In most cases, you pop over to one of the major search engines
and type in the term or phrase that you’re looking for and then
click through the results, right? But of course search engines weren’t always
around.
In its infancy, the Internet wasn’t what you think of when you use it now. In
fact, it was nothing like the web of interconnected sites that’s become one of
the greatest business facilitators of our time. Instead, what was called the
Internet was actually a collection of FTP (File Transfer Protocol) sites that
users could access to download (or upload) files.
To find a specific file in that collection, users had to navigate through each
file. Sure, there were shortcuts. If you knew the right people — that would be
the people who knew the exact address of the file you were looking for — you
could go straight to the file. That’s assuming you knew exactly what you were
looking for.
The whole process made finding files on the Internet a difficult, timeconsuming
exercise in patience. But that was before a student at McGill
University in Montreal decided there had to be an easier way. In 1990,
Alan Emtage created the first search tool used on the Internet. His creation,
an index of files on the Internet, was called Archie.

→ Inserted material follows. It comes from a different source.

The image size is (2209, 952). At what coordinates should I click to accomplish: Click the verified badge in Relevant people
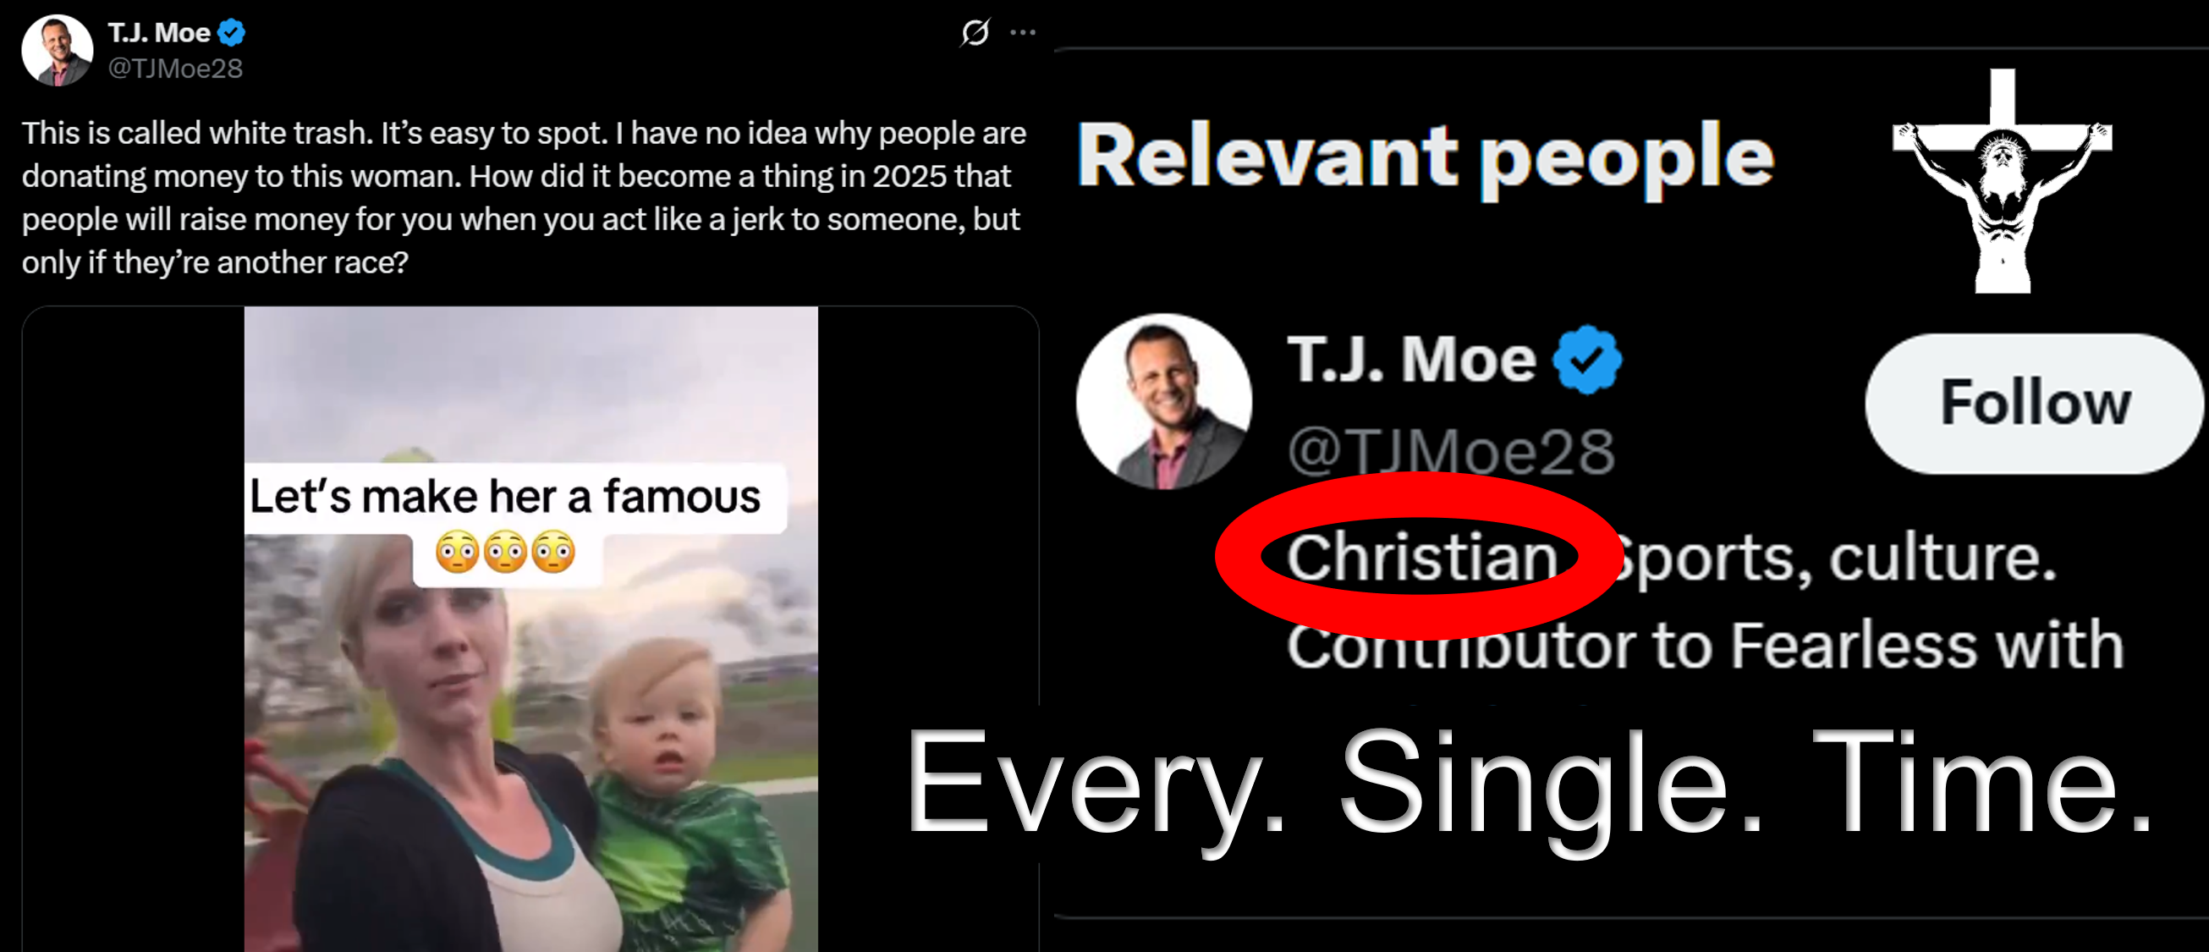click(1587, 359)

If you’re thinking Archie, the comic book character created in 1941, you’re
a little off track (at least for now). The name Archie was used because the
file name Archives was too long. Later, Archie’s pals from the comic book
series (Veronica and Jughead) came onto the search scene, too, but we’ll get
to that shortly.
Archie wasn’t actually a search engine like those that you use today. But at the time, it was a program
many Internet users were happy to have. The program basically downloaded directory listings for all
of the files that were stored on anonymous FTP sites in a given network of computers. Those listings
were then plugged into a searchable database of web sites.
The search capabilities of Archie weren’t as fancy as the natural language capabilities you’ll find in
most common search engines today, but at the time it got the job done. Archie indexed computer
files, making them easier to locate.
In 1991, however, another student named Mark McCahill, at the University of Minnesota, decided
that if you could search for files on the Internet, then surely you could also search plain text for
specific references in the files. Because no such application existed, he created Gopher, a program
that indexed the plain-text documents that later became the first web sites on the public Internet.

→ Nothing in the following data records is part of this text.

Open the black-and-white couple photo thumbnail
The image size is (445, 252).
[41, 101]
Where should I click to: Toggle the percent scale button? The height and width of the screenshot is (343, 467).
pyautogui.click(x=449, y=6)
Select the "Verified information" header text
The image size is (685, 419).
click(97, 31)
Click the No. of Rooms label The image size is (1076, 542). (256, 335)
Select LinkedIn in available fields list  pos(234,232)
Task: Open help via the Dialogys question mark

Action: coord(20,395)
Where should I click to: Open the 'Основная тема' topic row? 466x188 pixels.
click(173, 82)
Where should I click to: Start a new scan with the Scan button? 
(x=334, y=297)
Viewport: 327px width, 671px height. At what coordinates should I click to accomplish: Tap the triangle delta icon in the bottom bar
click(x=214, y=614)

With the creation of Gopher, there also needed to be programs that could find references within
the indexes that Gopher created, and so Archie’s pals finally rejoined him. Veronica (Very Easy
Rodent-Oriented Net-wide Index to Computerized Archives) and Jughead (Jonzy’s Universal
Gopher Hierarchy Excavation and Display) were created to search the files that were stored in
the Gopher Index System.
Both of these programs worked in essentially the same way, allowing users to search the indexed
information by keyword.
From there, search as you know it began to mature. The first real search engine, in the form that we
know search engines today, didn’t come into being until 1993. It was developed by Matthew Gray,
and it was called Wandex. Wandex was the first program to both index and search the index of
pages on the Web. This technology was the first program to crawl the Web, and later became the
basis for all search crawlers. And from there, search engines took on a life of their own. From 1993
to 1998, the major search engines that you’re probably familiar with today were created:
Excite — 1993
Yahoo! — 1994
Web Crawler — 1994
Lycos — 1994
Infoseek — 1995
AltaVista — 1995
Inktomi — 1996
Ask Jeeves — 1997
Google — 1997
MSN Search — 1998


Today, search engines are sophisticated programs, many of which allow you to search all manner of
files and documents using the same words and phrases you would use in everyday conversations.

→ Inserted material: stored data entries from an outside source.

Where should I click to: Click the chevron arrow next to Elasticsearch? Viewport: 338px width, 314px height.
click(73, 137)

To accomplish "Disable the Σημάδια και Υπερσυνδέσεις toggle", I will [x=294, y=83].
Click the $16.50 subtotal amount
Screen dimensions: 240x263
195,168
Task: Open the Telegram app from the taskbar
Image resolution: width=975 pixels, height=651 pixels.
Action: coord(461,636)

It’s hard to believe that the concept of a search engine is just over 15 years old. Especially considering
what you can use one to find these days!
What Is a Search Engine?
Okay, so you know the basic concept of a search engine. Type a word or phrase into a search box
and click a button. Wait a few seconds, and references to thousands (or hundreds of thousands) of
pages will appear. Then all you have to do is click through those pages to find what you want. But
what exactly is a search engine, beyond this general concept of “seek and ye shall find”?
It’s a little complicated. On the back end, a search engine is a piece of software that uses applications
to collect information about web pages. The information collected is usually key words or
phrases that are possible indicators of what is contained on the web page as a whole, the URL of
the page, the code that makes up the page, and links into and out of the page. That information
is then indexed and stored in a database.
On the front end, the software has a user interface where users enter a search term — a word or
phrase — in an attempt to find specific information. When the user clicks a search button, an
algorithm then examines the information stored in the back-end database and retrieves links to
web pages that appear to match the search term the user entered.
You can find more information about web crawlers, spiders, and robots in Chapter 14.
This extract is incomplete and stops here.